In the December quarter (Q3), the firm reported an 8 per cent fall in revenues. This was driven by the auto segment that fell an estimated 20 per cent, along with weakness in most of its sub-segments. Auto is the second-largest segment, accounting for about 38 per cent of revenues. Demand from auto makers is expected to be soft on the back of higher product prices, given the transition to BS-VI norms.
Even in the industrial segment (53 per cent of revenues), barring the railways and wind businesses, demand has been sluggish. The impact on operating profit (down 40 per cent year-on-year or YoY) and margins, due to inferior products, was even more severe. Reported Ebidta margins fell a steep 560 basis points to a 17-quarter low of 10.3 per cent, compared to brokerage estimates of 15 per cent.
A poor product mix, with a higher share of traded products, led to the weakness. A higher proportion of traded goods will keep margins under pressure in the near term.
The management is optimistic and expects the downturn to end, with recovery in revenues and margins coming in the next few quarters.
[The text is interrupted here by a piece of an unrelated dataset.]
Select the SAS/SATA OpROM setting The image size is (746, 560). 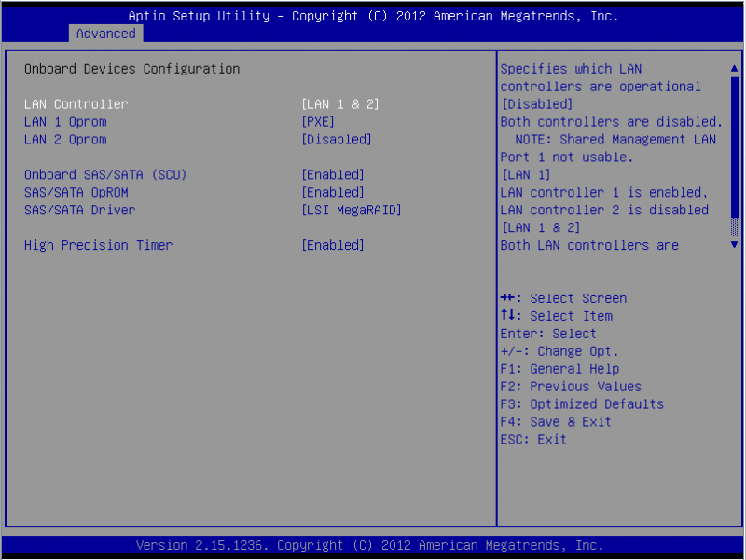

Analysts are, however, cautious. Edelweiss Research believes a recovery in private sector capex, product launches, and growth in the aftermarket segment are key.
Analysts at the brokerage have cut their FY20 earnings estimates by 20 per cent, and those for FY21 by 17 per cent. The target price stands reduced at Rs 1,935 a share, from Rs 2,146 earlier. Given the current price of Rs 1,897, there is limited upside for the stock, which is trading at 30x its FY21 earnings estimates.